Валерке Лопатину девятнадцать лет, воевать он начал в прошлом году, придя в батальон с пополнением. Валерка удивительно красив: мягкие русые волосы, черные широкие брови и большие серые глаза. В него влюблена ротный санинструктор Надя Веткина, влюблена так сильно и так откровенно, что про эту безответную любовь знает вся рота, и все сочувствуют бедной девушке. Знает и сам Валерка, но держится с Надей деспотически дерзко и самодовольно. А Надя безропотно переносит все его выходки. Когда, случается, кто-нибудь, проникнувшись жалостью к Наденьке, говорит Валерке: "Что же ты так неуважителен к ней, глянь, она вся высохла по тебе", Валерка, сплюнув сквозь зубы и состроив на мальчишеской, с мягким желтым пушком вместо усов над губой, физиономии презрительную гримасу, отвечает: "Нужна она мне, фронтовая. Они небось думают, что война им все спишет. Ничего не спишет. С них после войны спросится".

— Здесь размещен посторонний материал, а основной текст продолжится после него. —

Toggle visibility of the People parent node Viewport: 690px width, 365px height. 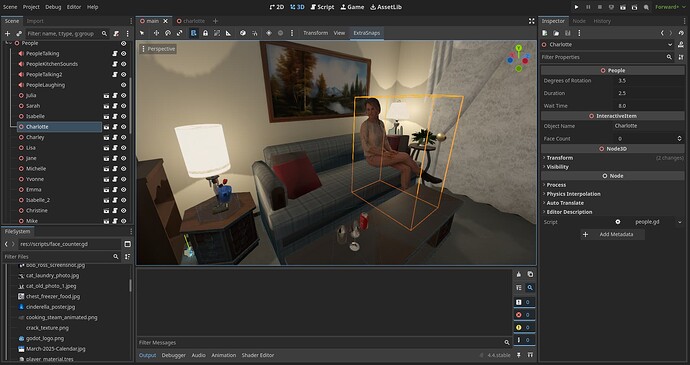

Но все, однако, понимают, что он говори? так не потому, что убежден в правоте своих слов, а лишь подражая своему наставнику, старшине Гриценко, который уж действительно от всего сердца убежден, что все фронтовички распутные бабы.
— Сколько баб пропадает, ай-яй-яй, — искренне сокрушается Гриценко. — Ну кто их после войны замуж возьмет? Кому будут они нужны, военные эти самые? Надька, к примеру, наша?
Впрочем, ни юный Валерка, ни умудренный житейским опытом старшина Гриценко не решались высказывать подобные соображения о фронтовых женщинах вообще и о Наденьке Веткиной в частности при командире. Им обоим было хорошо известно, что капитан Терентьев нетерпим к цинизму, пошлости, к грязным недомолвкам и столь же многозначительным жеребячьим ржа-ньям, то есть ко всему тому, что для людей, подобных старшине Гриценко, служит откровенной мерой их отношения к военной женщине.
Все это оскорбляет и злит Терентьева. Когда кто-либо высказывается при нем так, как умеет высказываться старшина Гриценко, он морщится, словно от зубной боли, и, по обыкновению не выдержав, негодующе блестя цыганскими глазами, говорит, что только мерзавцы могут так грязно отзываться о женщине, что эти люди прежде всего сами не уважают себя, что за душой у них нет ничего святого.
К маленькой, бесстрашной Наденьке Веткиной капитан Терентьев относится по-братски, с нежной, несколько снисходительной и покровительственной заботливостью. Он всякий раз беспокоится, когда она покидает КП, отправляясь в траншеи переднего края, хотя, по обычаю, и не показывает своих чувств.
Всем, однако, хорошо известно, что обидеть Надю капитан никому не позволит.